Your task - What needs transcribing is the line with "The height and width of the screenshot is (421, 670)." and every line after it to the end of the records, exactly and alone, with no pictures.

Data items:
-- Opening Marker --

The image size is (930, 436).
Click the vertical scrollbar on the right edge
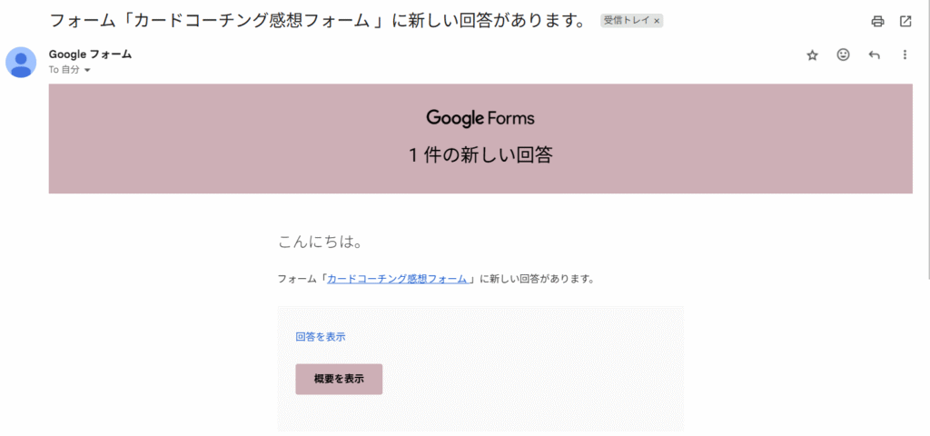pyautogui.click(x=925, y=136)
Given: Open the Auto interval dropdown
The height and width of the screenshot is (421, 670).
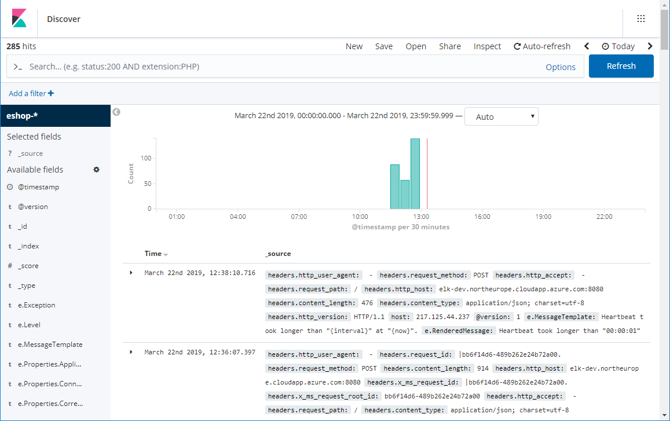Looking at the screenshot, I should tap(501, 116).
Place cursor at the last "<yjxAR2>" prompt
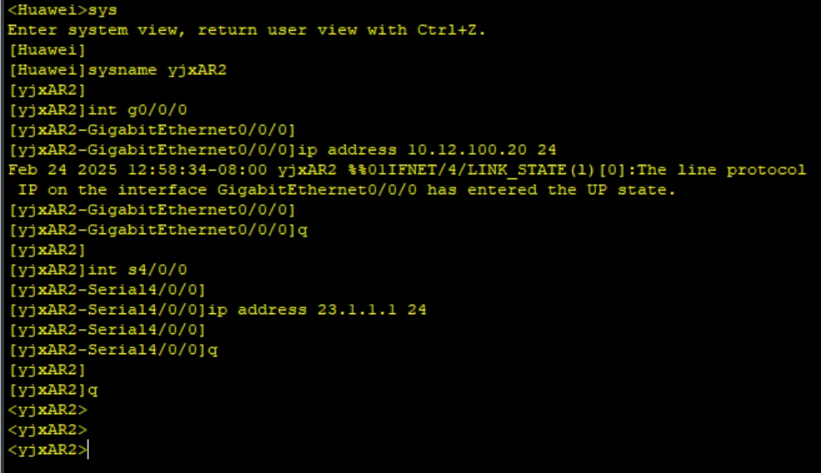 pos(87,450)
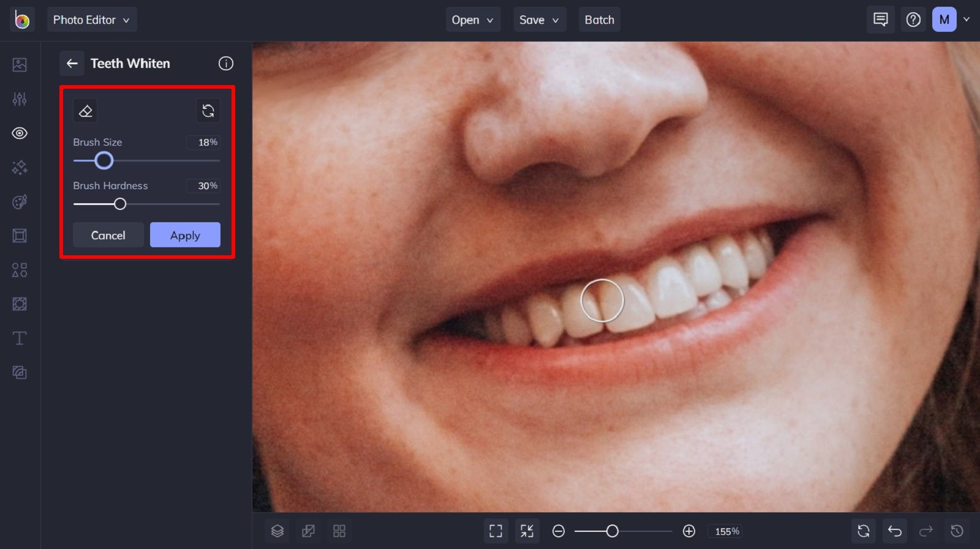The height and width of the screenshot is (549, 980).
Task: Expand the Save dropdown menu
Action: pos(539,20)
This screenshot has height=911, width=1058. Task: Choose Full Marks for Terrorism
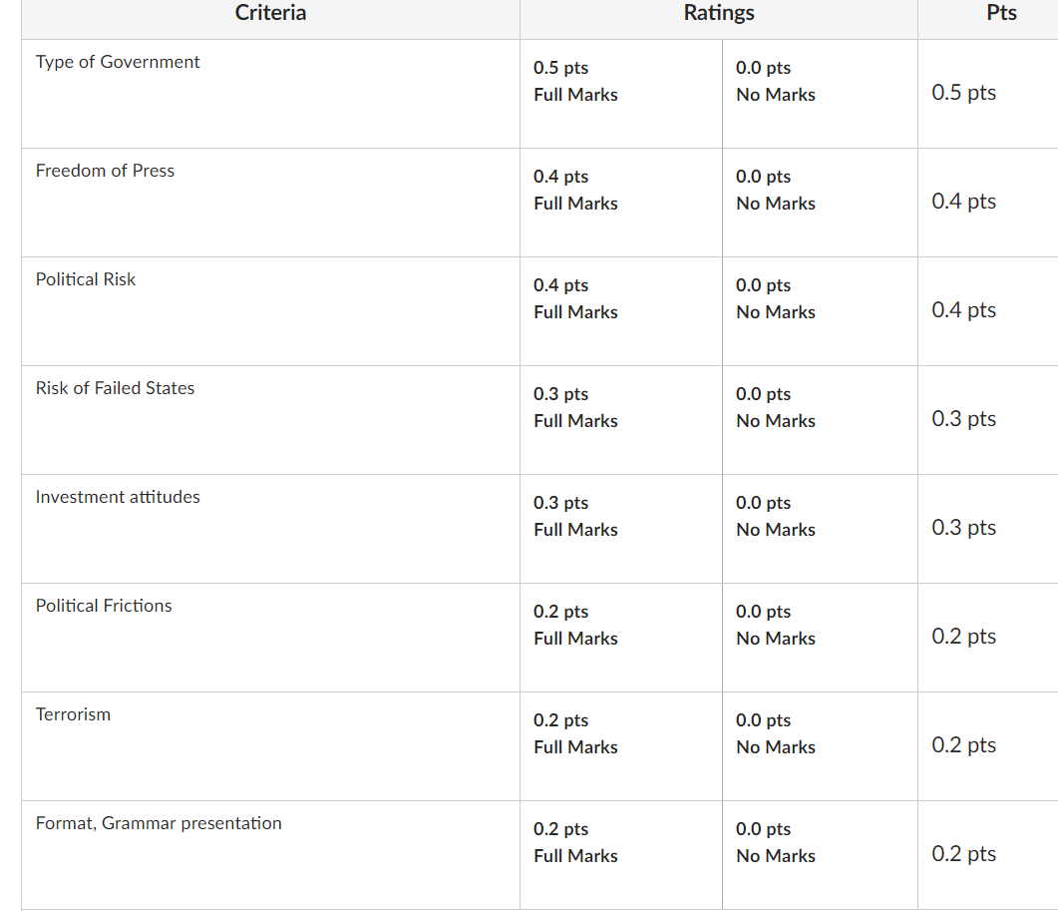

-- Closing Marker --

Result -
The height and width of the screenshot is (421, 670).
Looking at the screenshot, I should tap(501, 116).
Place cursor at the last "<yjxAR2>" prompt
 pos(87,450)
The height and width of the screenshot is (549, 980).
Task: Expand the Save dropdown menu
Action: pos(539,20)
This screenshot has height=911, width=1058. Task: Choose Full Marks for Terrorism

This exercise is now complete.